More than 22,000 students have accepted a full-time place starting in autumn 2001, compared with 20,500 last year, according to the Universities and Colleges Admissions Service.
Tony Higgins, Ucas chief executive, said: "The statistics show that more people are taking a year out. Many of them use that time to travel or to earn money to help pay their way through college."
More than 8.5 per cent of school-leavers have applied for deferred entry. The actual number taking a gap year will be higher as some will apply during their gap year.
The Ucas data, which also shows trends among older applicants, reveals that mature students are faring even worse than feared, deterred by the new funding arrangements for full-time higher education.
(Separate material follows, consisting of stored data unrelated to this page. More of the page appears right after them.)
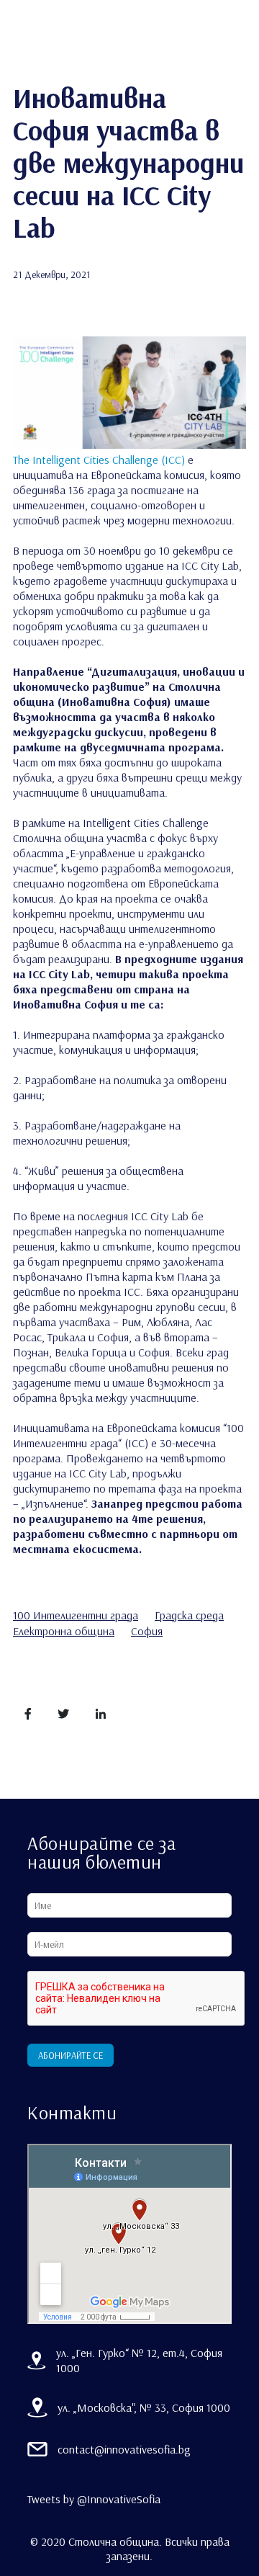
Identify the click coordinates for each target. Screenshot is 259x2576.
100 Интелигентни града (75, 1615)
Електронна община (63, 1631)
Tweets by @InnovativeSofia (93, 2499)
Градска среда (189, 1615)
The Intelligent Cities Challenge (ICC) (99, 459)
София (147, 1631)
The number of accepted applicants aged over 25 years is down 2.9 per cent on this time last year, with the number of successful male applicants in this age group down 6.1 per cent. The number of accepted applicants aged over 21 years is down 0.5 per cent.
Scottish institutions appear to be recovering from the Scottish Qualification Authority's delays in issuing and revising exam results.
The number of successful Scottish applicants is up 3.5 per cent on last year. However, the total number of applicants accepted by a Scottish institution is still down by 0.8 per cent.
In England, acceptances are up 1.2 per cent. Wales and Northern Ireland showed gains of 0.1 per cent and 8.3 per cent respectively.
Overall, applications are down 0.5 per cent, while successful applications are up 1.1 per cent.